- Work to complete
Without any pictures, reproduce exactly the lines running from the line containing "At what coordinates should I click to accomplish: Click the HTTP" through the end of the entries.

- Provided records

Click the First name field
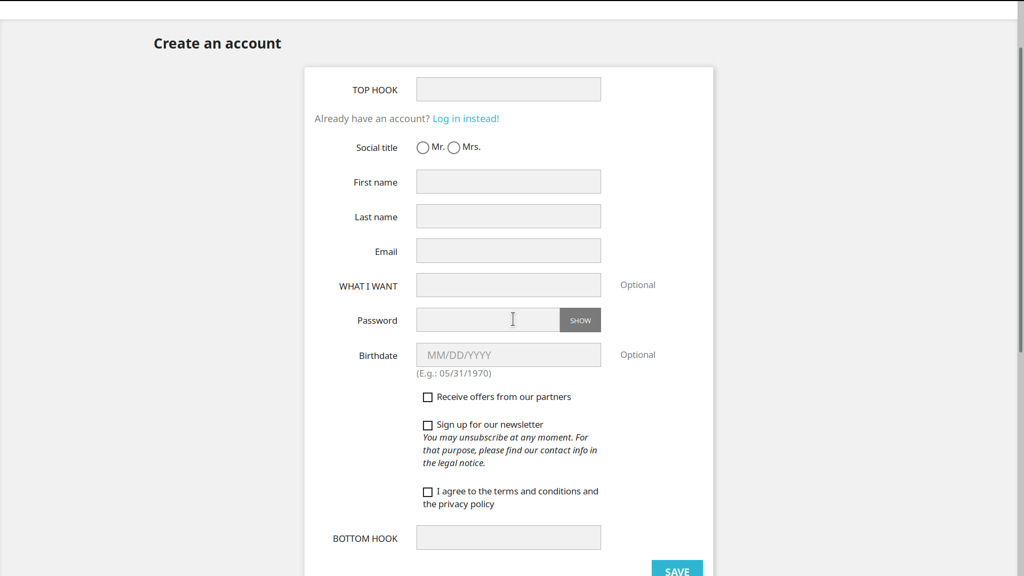 pyautogui.click(x=508, y=182)
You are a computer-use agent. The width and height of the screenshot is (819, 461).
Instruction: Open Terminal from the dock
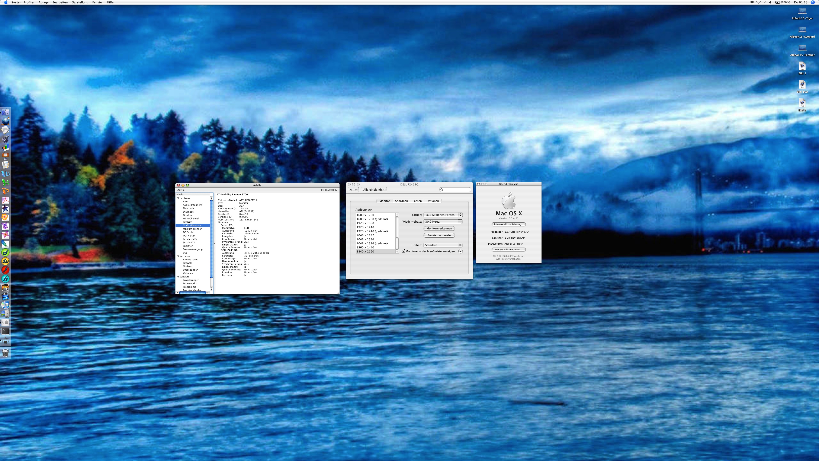[5, 331]
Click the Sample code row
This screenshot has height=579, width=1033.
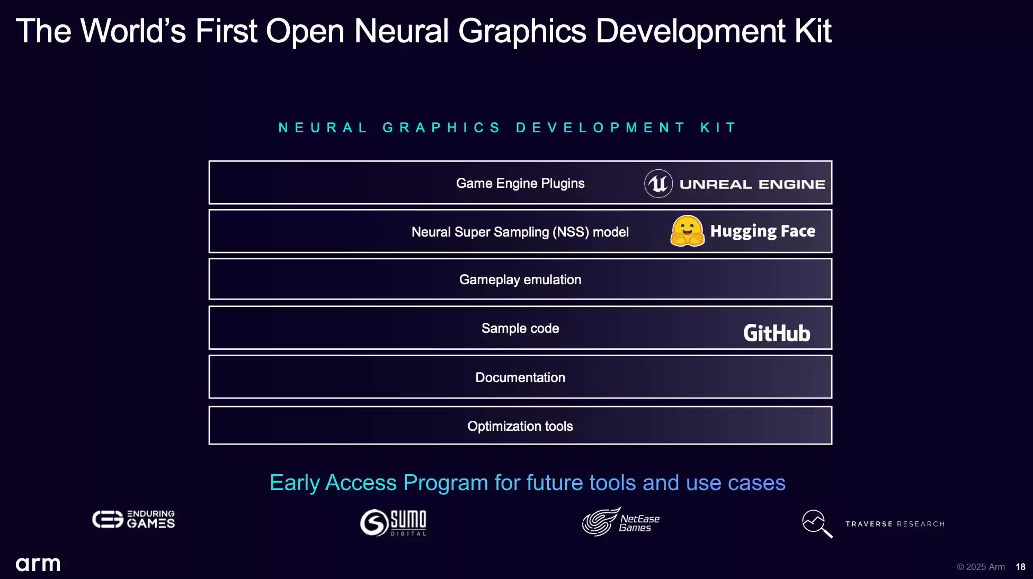[x=520, y=328]
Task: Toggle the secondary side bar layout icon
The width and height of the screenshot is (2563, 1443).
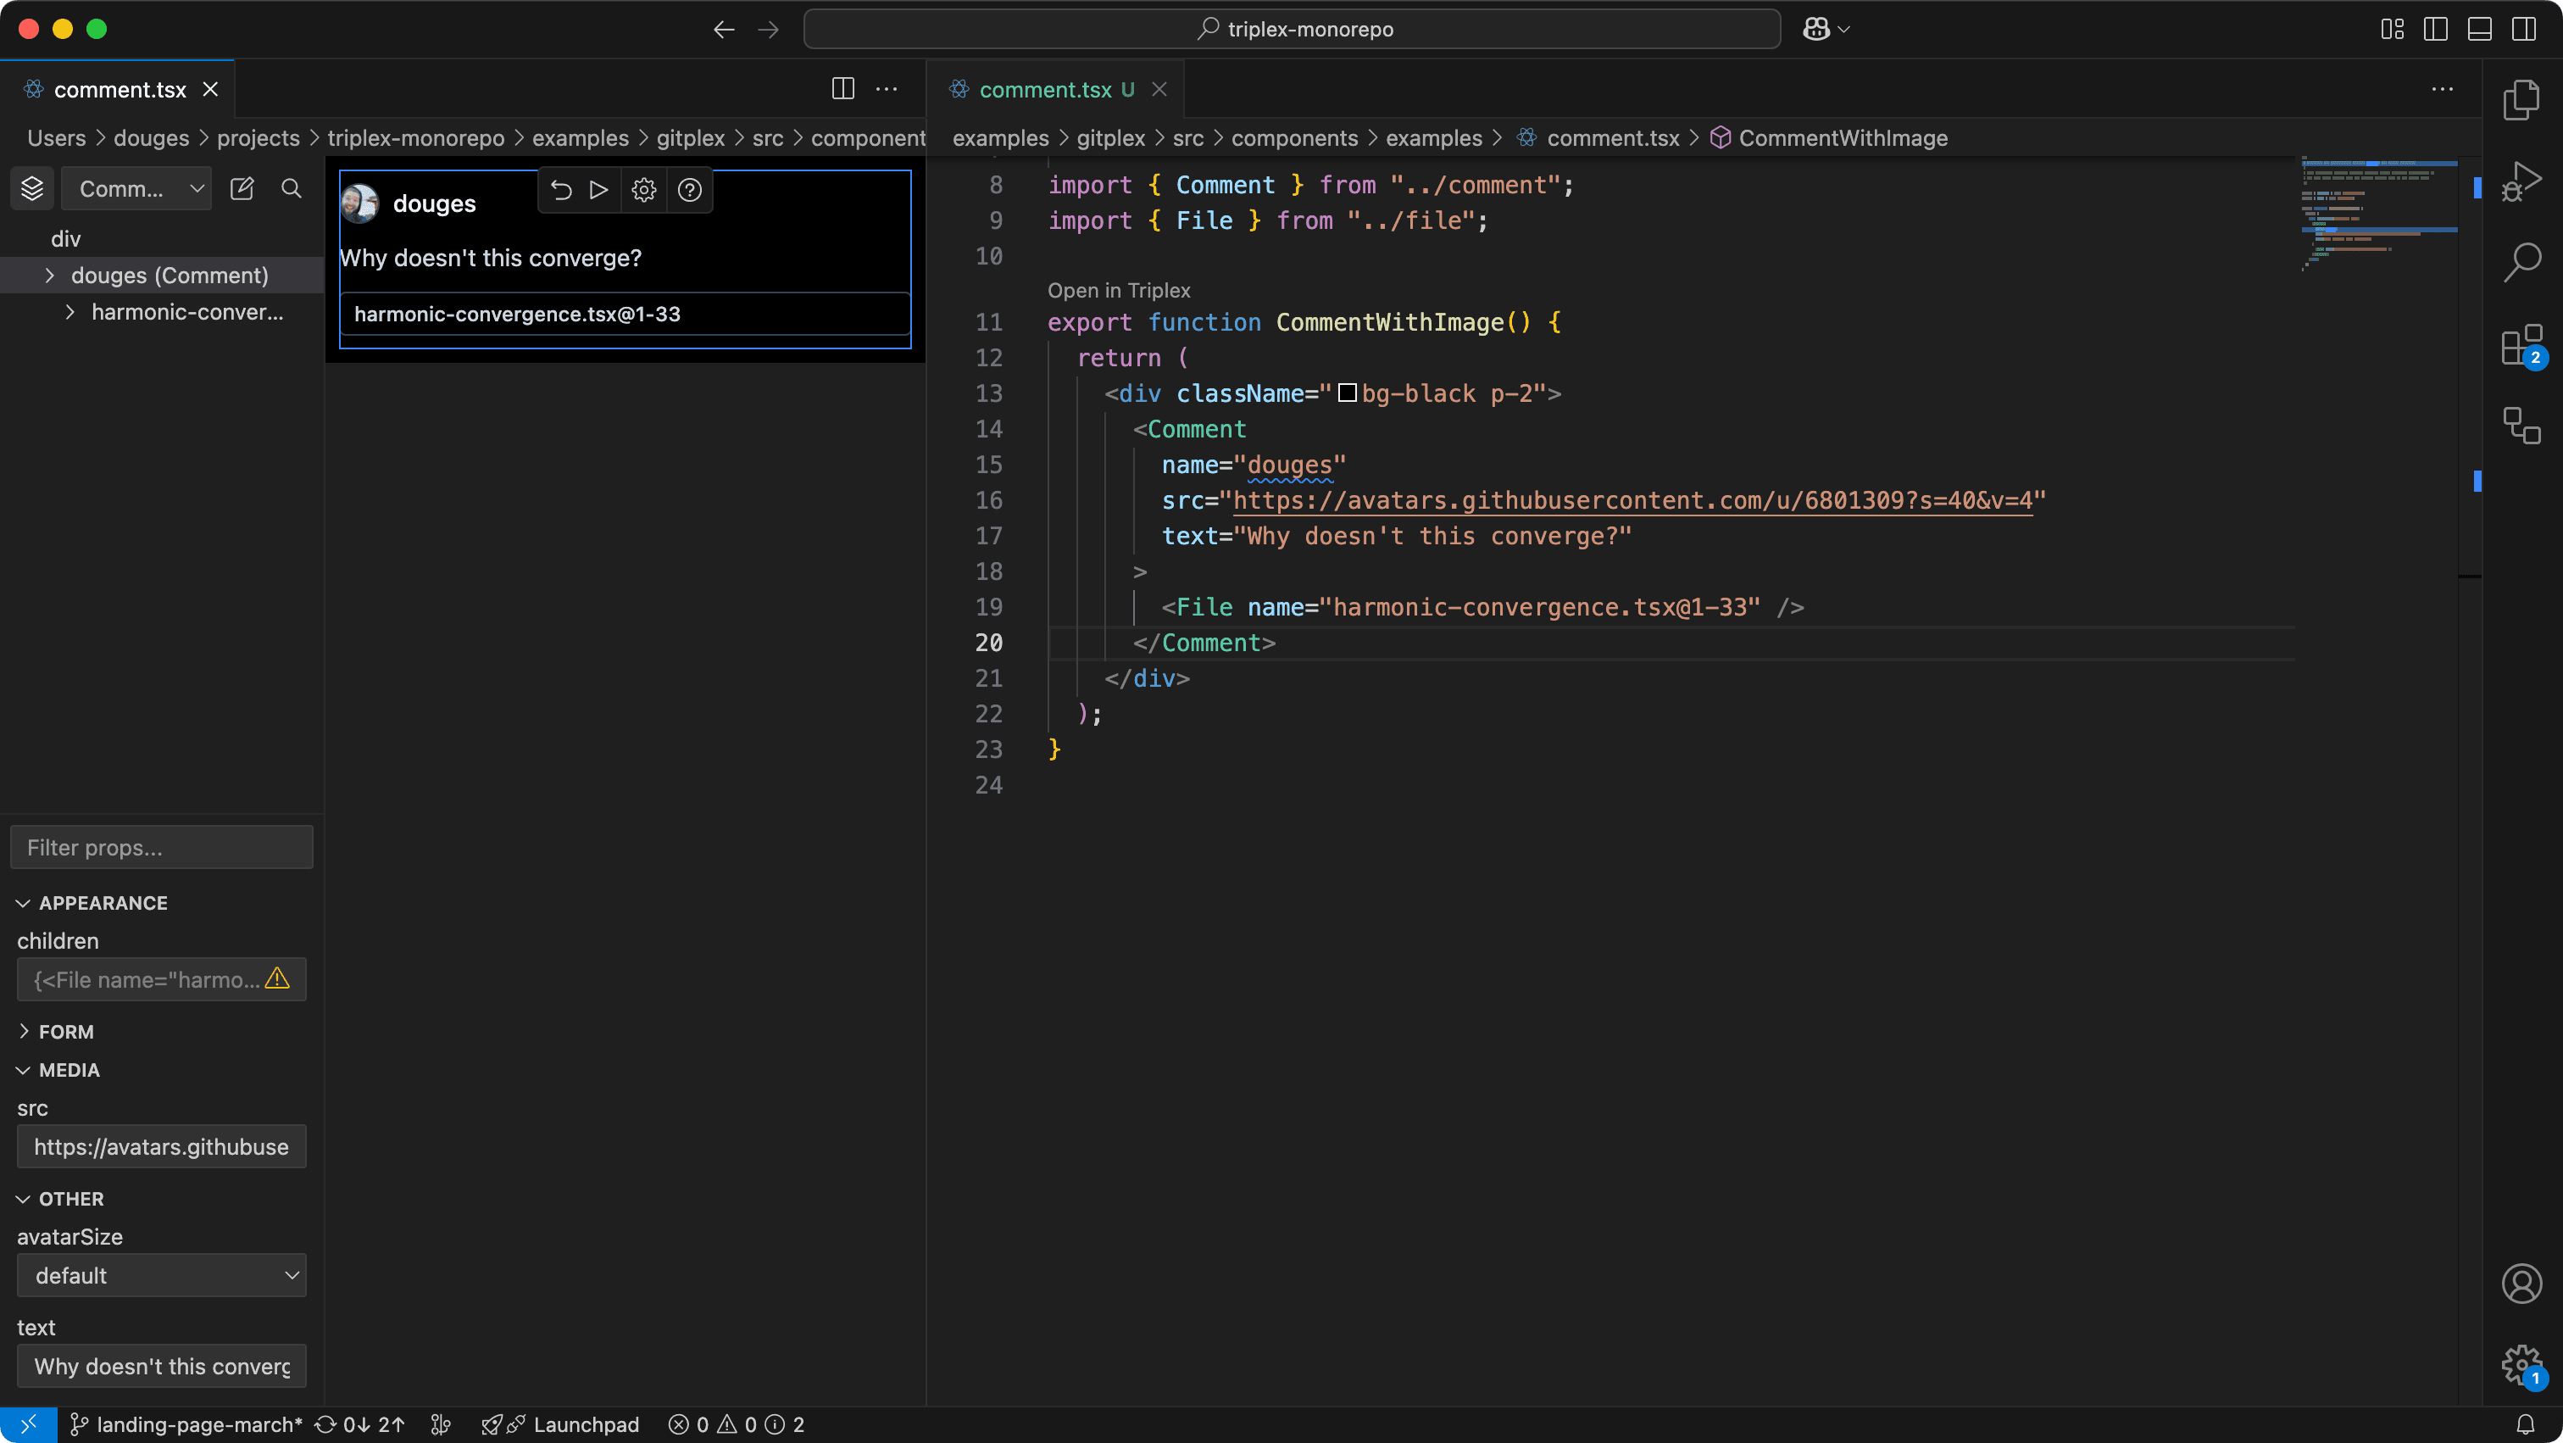Action: click(2523, 29)

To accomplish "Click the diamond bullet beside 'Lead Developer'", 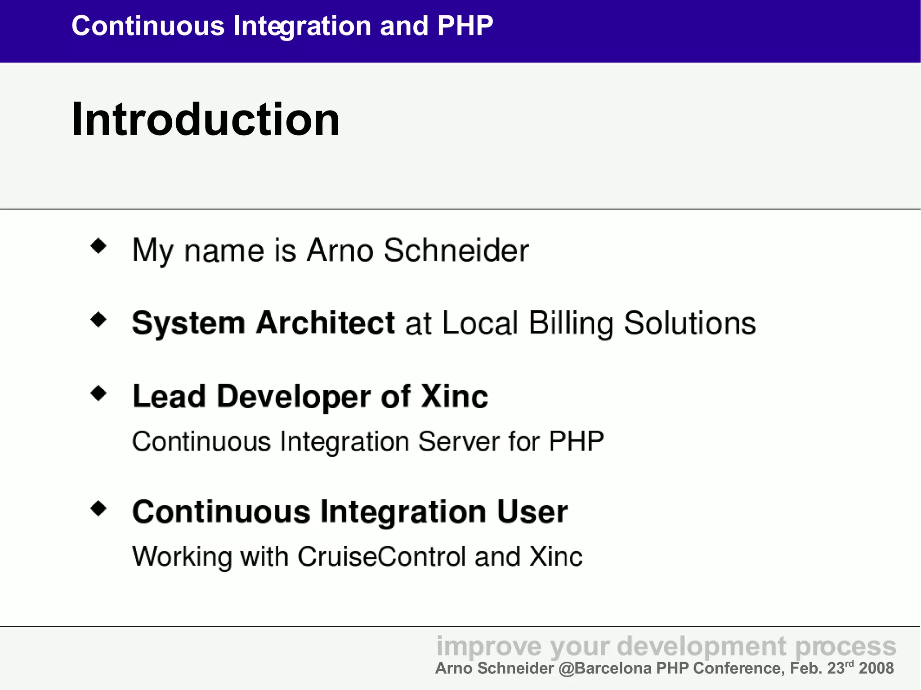I will pyautogui.click(x=98, y=393).
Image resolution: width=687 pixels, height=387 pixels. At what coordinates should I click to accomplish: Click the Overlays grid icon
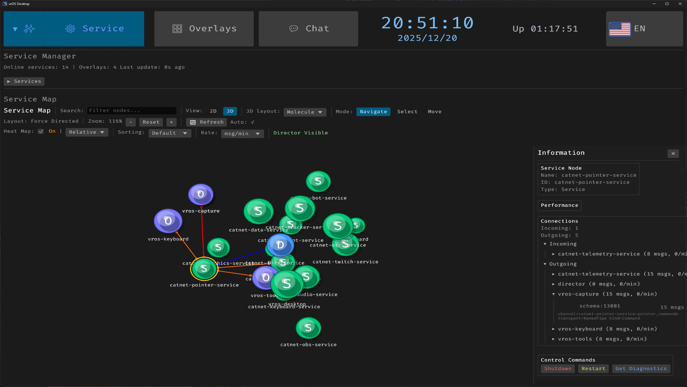pyautogui.click(x=177, y=28)

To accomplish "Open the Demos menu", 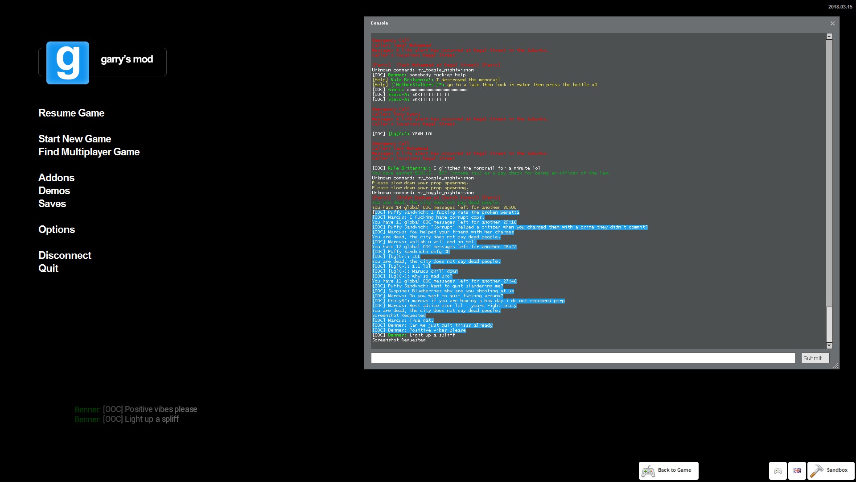I will point(54,191).
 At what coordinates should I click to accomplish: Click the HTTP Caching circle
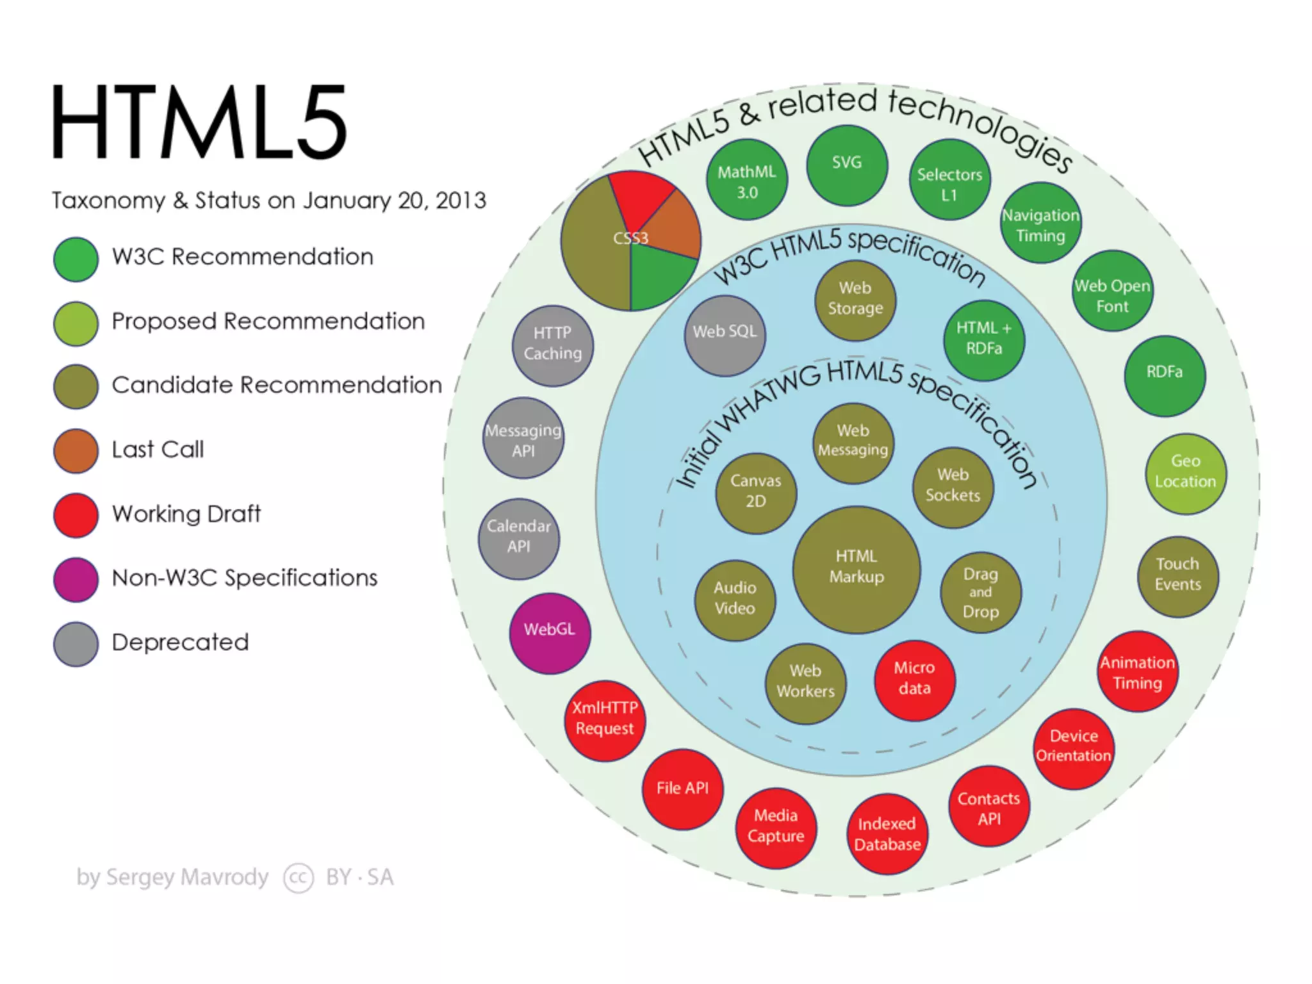(552, 345)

- Answer to this problem
 At what coordinates should I click to accomplish: Click the HTTP Caching circle
(552, 345)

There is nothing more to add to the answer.